== Record excerpts

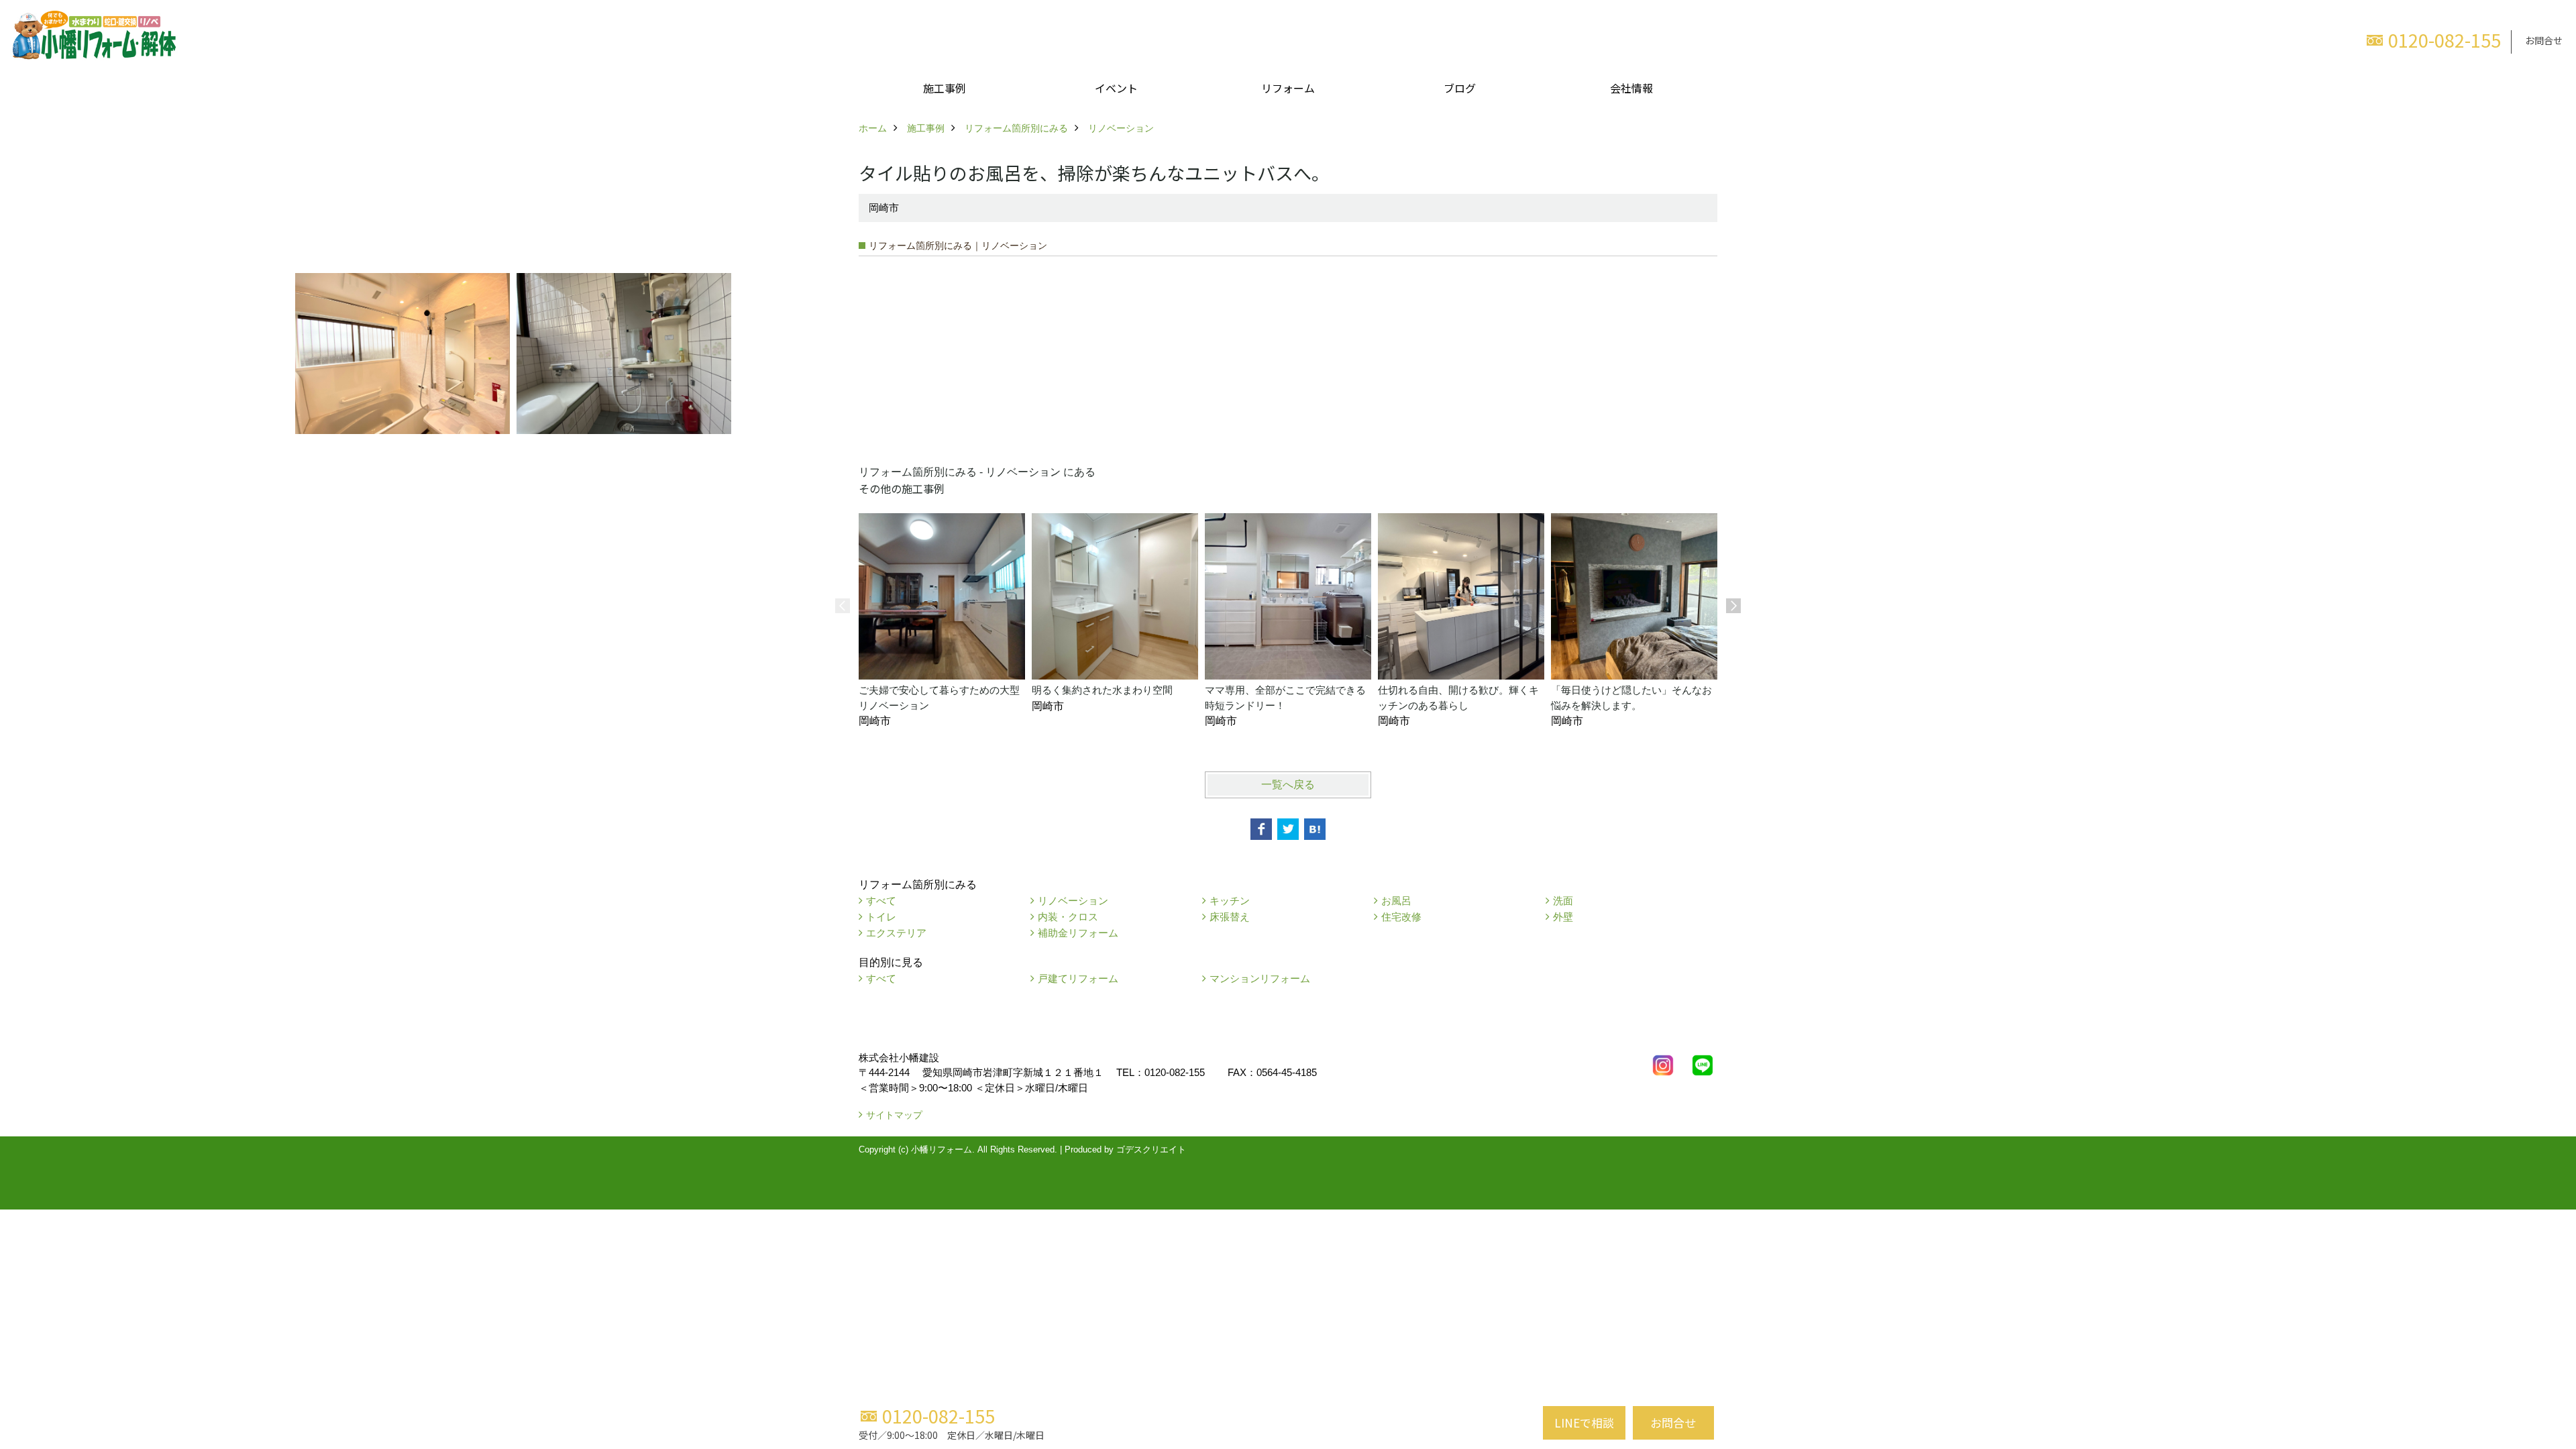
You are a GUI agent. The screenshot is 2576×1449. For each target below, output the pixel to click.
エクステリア (896, 932)
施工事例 (944, 88)
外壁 (1563, 916)
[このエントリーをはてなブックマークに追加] (1315, 829)
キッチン (1230, 900)
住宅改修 (1401, 916)
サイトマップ (894, 1115)
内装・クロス (1068, 916)
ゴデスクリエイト (1151, 1149)
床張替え (1230, 916)
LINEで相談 (1584, 1422)
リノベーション (1073, 900)
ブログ (1460, 88)
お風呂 (1396, 900)
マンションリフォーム (1260, 978)
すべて (881, 900)
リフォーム (1288, 88)
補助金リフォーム (1078, 932)
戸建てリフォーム (1078, 978)
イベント (1116, 88)
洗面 (1563, 900)
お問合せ (2544, 40)
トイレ (881, 916)
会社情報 (1631, 88)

====

**Exercise prompt**
All entries above are to be set down word for word, and the pictures are to be left out.

**Solution to this problem**
You are a GUI agent. The screenshot is 2576×1449. For each target below, output the pixel to click.
エクステリア (896, 932)
施工事例 (944, 88)
外壁 (1563, 916)
[このエントリーをはてなブックマークに追加] (1315, 829)
キッチン (1230, 900)
住宅改修 (1401, 916)
サイトマップ (894, 1115)
内装・クロス (1068, 916)
ゴデスクリエイト (1151, 1149)
床張替え (1230, 916)
LINEで相談 (1584, 1422)
リノベーション (1073, 900)
ブログ (1460, 88)
お風呂 (1396, 900)
マンションリフォーム (1260, 978)
すべて (881, 900)
リフォーム (1288, 88)
補助金リフォーム (1078, 932)
戸建てリフォーム (1078, 978)
イベント (1116, 88)
洗面 (1563, 900)
お問合せ (2544, 40)
トイレ (881, 916)
会社情報 (1631, 88)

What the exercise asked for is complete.